Ponsel Kini Bisa Deteksi Polusi Udara

Polusi udara di Kota Beijing, China.
Sumber :
  • REUTERS/Kim Kyung-Hoon

VIVA.co.id - Peneliti Australia berhasil menemukan cara bagaimana agar ponsel pintar bisa membantu mendeteksi adanya polusi udara.

Peneliti Centre for Advanced Electronics and Sensors dari RMIT University, Melbourne, Australia, Profesor Kourosh Kalantar-zadeh, menemukan gagasan sensor yang memungkinkan bisa untuk mendeteksi material berbahaya di udara. Sensor itu juga bisa disematkan pada ponsel pintar. Dalam mengujinya, ia melibatkan peneliti RMIT lainnya dan koleganya dari Chinese Academy of Sciences.

Dikutip dari Eandt, Selasa 27 Oktober 2015, Kalantar-zadeh menyebutkan sensor gagasannya itu lebih murah dibandingkan teknologi saat ini yang dipakai untuk mengukur polusi standar. Sensor ini juga diklaim lebih tepat dibandingkan perangkat terjangkau yang beredar saat ini.

Peneliti itu mengatakan dalam sensor gagasannya itu terdapat sepihan kecil timah disulfida, yang mana bisa menyerap nitrogen dioksida dari udara.

Untuk diketahui nitrogen dioksida dihasilkan dari pembangkit listrik bertenaga batu bara dan hasil dari mesin pembakaran dalam mobil. Hasil pembakaran itu bisa menyebabkan kondisi serius dalam saluran pernafasan manusia.

Nitrogen dioksida dikaitkan telah menjadi penyebab meningkatnya asma pada anak-anak dan menyebabkan peradangan pada saluran nafas pada indidividu yang rentan. Nitrogen dioksida merupakan gas beracun, baunya menyengat, dan merupakan salah satu polutan udara utama.

Sementara timah disulfida merupakan pigmen coklat kekuningan yang umumnya digunakan dalam pernih untuk penyepuhan.
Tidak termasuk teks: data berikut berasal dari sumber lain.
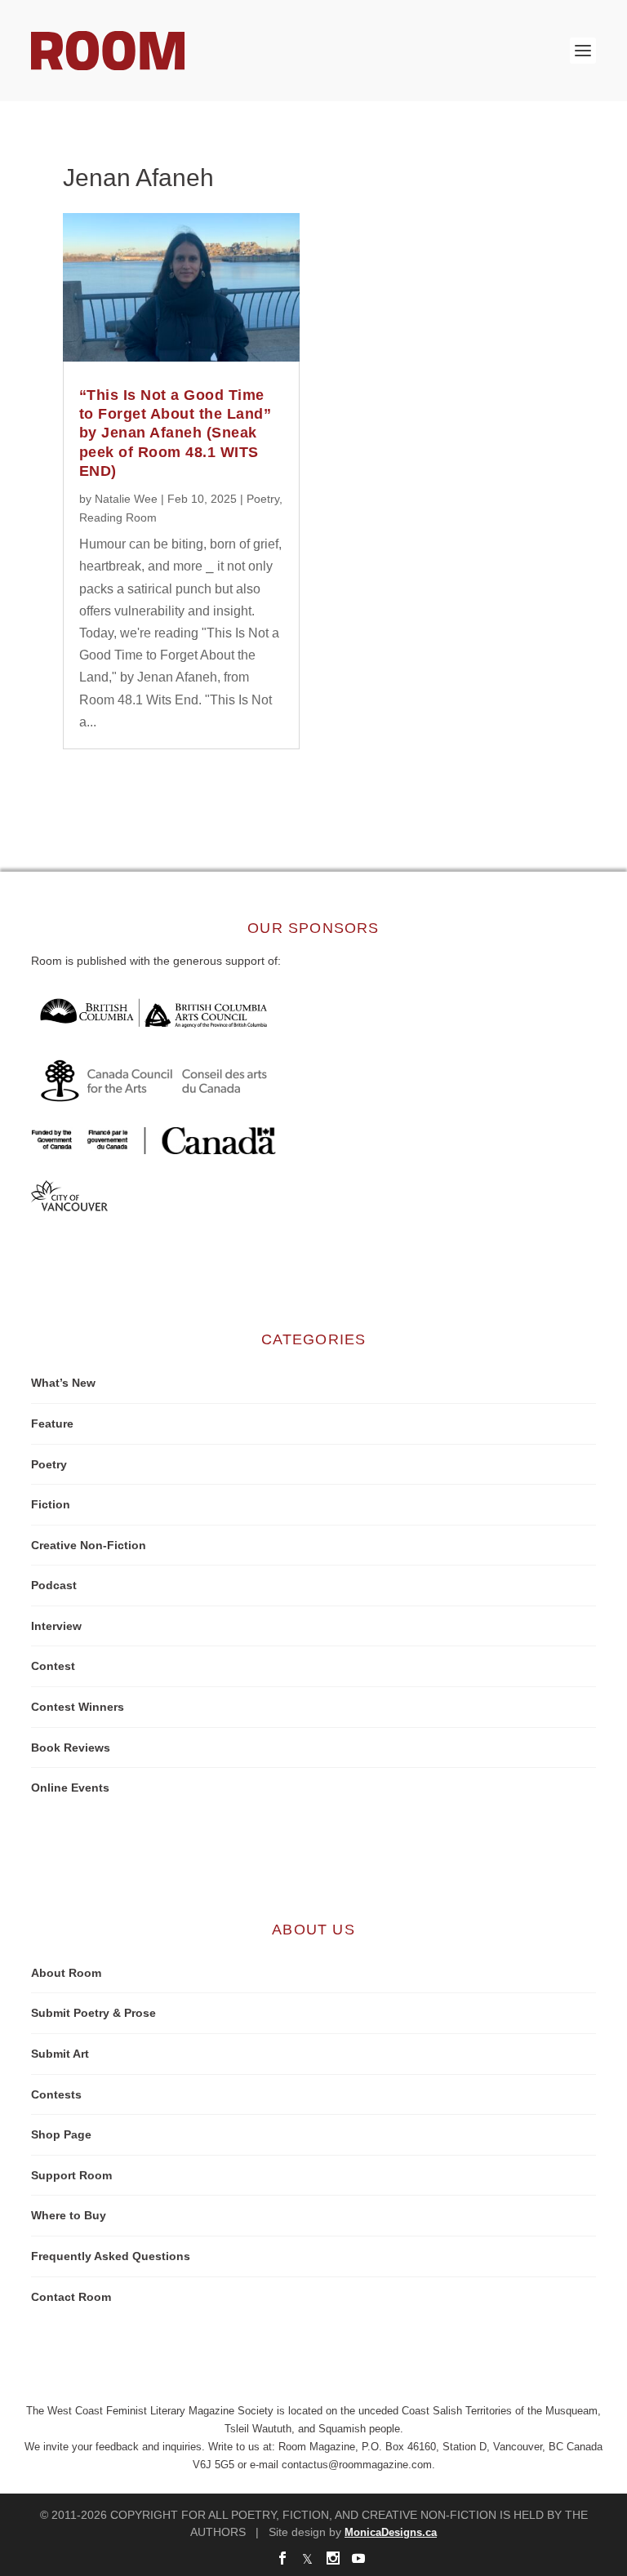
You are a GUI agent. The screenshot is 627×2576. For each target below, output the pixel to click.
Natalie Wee (126, 498)
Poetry (263, 498)
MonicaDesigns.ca (391, 2532)
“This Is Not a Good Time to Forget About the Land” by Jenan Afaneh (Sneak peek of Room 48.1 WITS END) (175, 433)
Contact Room (71, 2296)
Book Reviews (70, 1747)
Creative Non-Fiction (88, 1545)
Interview (56, 1625)
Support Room (71, 2175)
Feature (52, 1423)
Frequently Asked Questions (110, 2256)
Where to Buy (68, 2215)
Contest (53, 1665)
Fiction (50, 1504)
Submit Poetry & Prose (93, 2012)
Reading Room (118, 517)
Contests (56, 2094)
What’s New (63, 1382)
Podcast (54, 1585)
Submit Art (60, 2053)
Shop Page (61, 2134)
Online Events (70, 1787)
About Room (66, 1972)
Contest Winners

Guna menciptakan sensor tersebut, peneliti mengubah bahan tersebut menjadi serpihan dengan ketebalan beberapa atom saja. Area permukaan luas serpihan tersebut, kata peneliti, memiliki tarikan tinggi ke molekul nitrogen dioksida, yang mana memungkinkan penyerapan secara selektif.

"Metode revolusioner yang kami kembangkan ini merupakan awal yang bagus untuk menciptakan sensor NO2 (nama kimia nitrogen dioksida) yang dipersonalisasi , murah dan bisa dipegang (dalam perangkat), sehingga dapat disatukan ke dalam ponsel pintar (smartphone)" ujar Kalantar-zadeh.

Dengan disematkannya sensor itu ke dalam perangkat mobile, kata Kalantar-zadeh, maka terobosan ini bukan hanya bermanfaat bagi peningkatan kualitas kehidupan jutaan orang saja, tapi juga akan membantu orang menghindari penyakit yang disebabkan oleh racun nitrogen dioksida.

"Dan itu bisa membantu menghindari kematian yang potensial," kata dia.

Kalantar mengatakan kurangnya akses publik atas alat pemantauan efektif merupakan hambatan utama untuk mengurangi dampak bahaya gas tersebut. Sementara sistem sensor yang ada saat ini masih terbilang sangat mahal dan susah sekali untuk membedakan nitrogen dioksida dari gas lainnya.

"Metode yang telah kami kembangkan ini bukan hanya sangat efisien biayanya, tapi juga bekerja kebih baik dari sensor saat ini yang dipakai mendeteksi gas berbahaya ini," ujar dia.

Pengembangan sensor ini telah dipublikasikan dalam artikel terbaru di jurnal ACS Nano.